* _Work instructions_
Would you return the listing that follows exactly, leaving its pictures behind?

──────── Material for this task ────────

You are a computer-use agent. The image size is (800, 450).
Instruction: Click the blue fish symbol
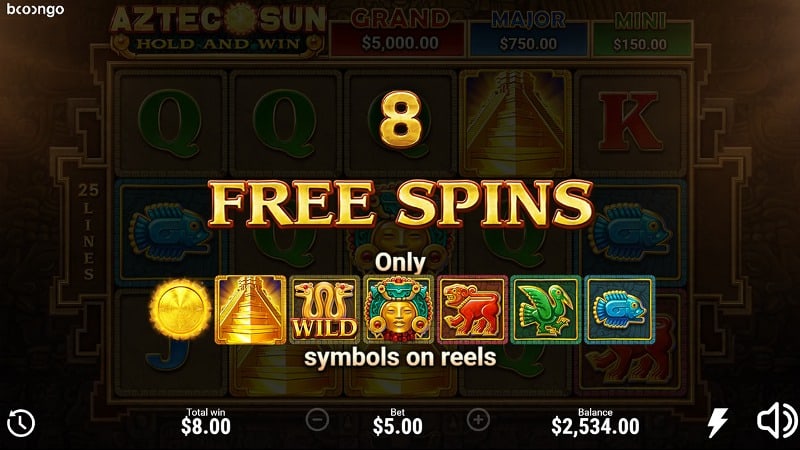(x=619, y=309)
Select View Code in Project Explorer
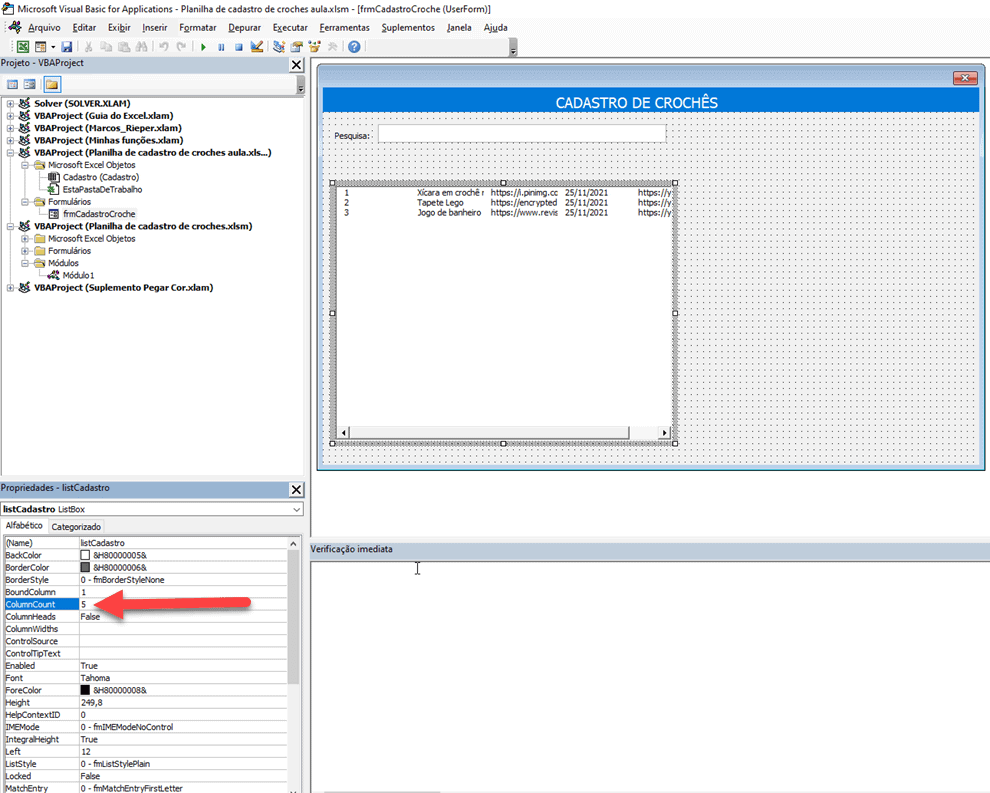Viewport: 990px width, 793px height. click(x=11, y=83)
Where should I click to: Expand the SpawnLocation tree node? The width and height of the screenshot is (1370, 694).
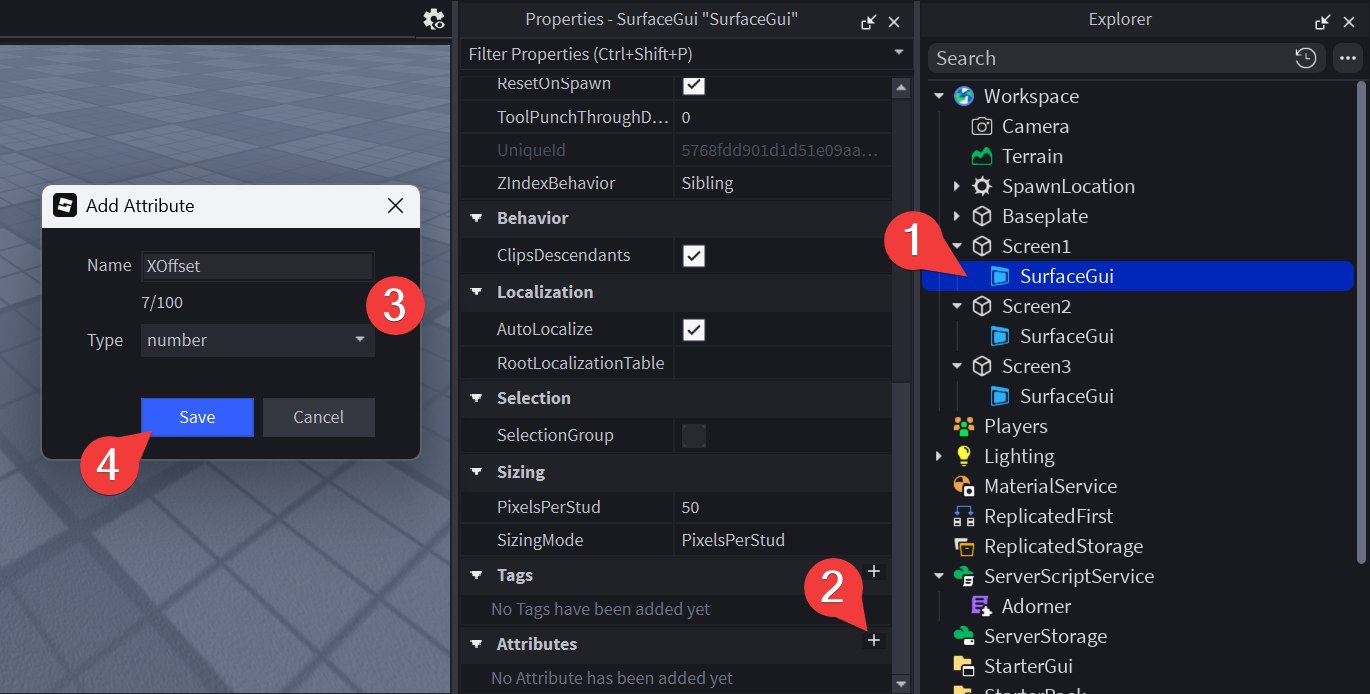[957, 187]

────────

* _Solution_
You are a computer-use agent. The image size is (800, 450).
Instruction: Click the blue fish symbol
(x=619, y=309)
Select View Code in Project Explorer
Viewport: 990px width, 793px height. click(x=11, y=83)
Where should I click to: Expand the SpawnLocation tree node? The width and height of the screenshot is (1370, 694).
[957, 187]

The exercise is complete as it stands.